Produce a faithful copy of the data, one that leaves out the pictures.

DATASET:
══════
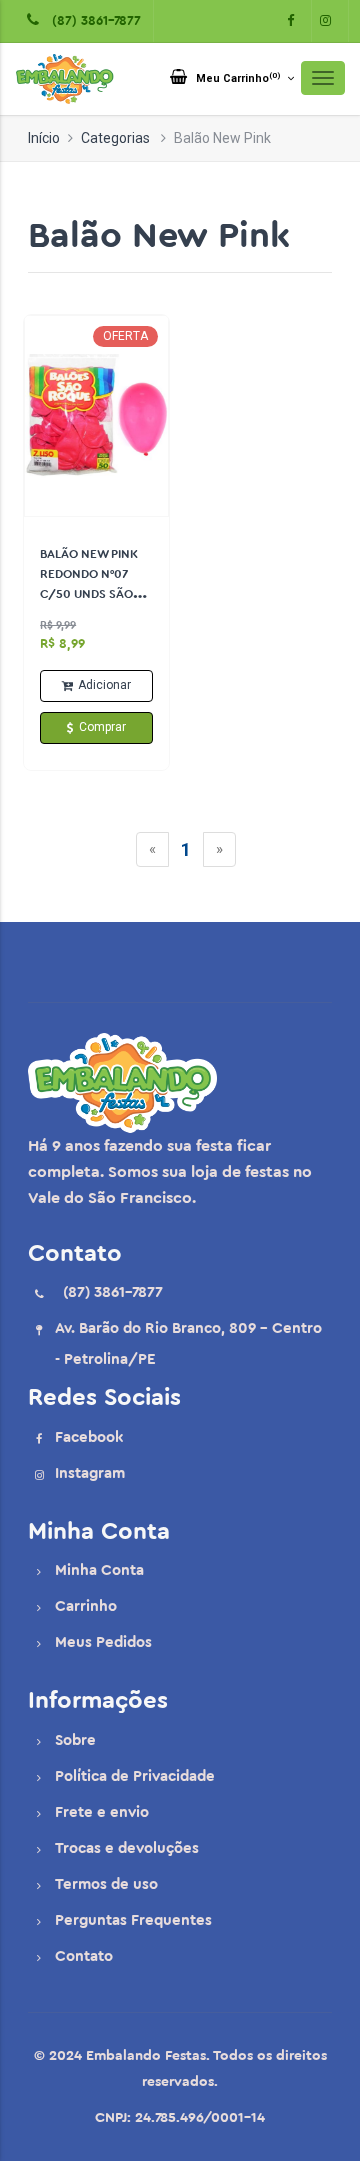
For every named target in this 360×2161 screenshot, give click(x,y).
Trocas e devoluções (127, 1848)
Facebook (89, 1437)
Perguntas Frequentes (133, 1920)
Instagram (90, 1473)
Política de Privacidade (135, 1776)
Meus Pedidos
══════
EXERCISE ANSWER:
For every named target in this 360×2161 screenshot, give click(x,y).
Trocas e devoluções (127, 1848)
Facebook (89, 1437)
Perguntas Frequentes (133, 1920)
Instagram (90, 1473)
Política de Privacidade (135, 1776)
Meus Pedidos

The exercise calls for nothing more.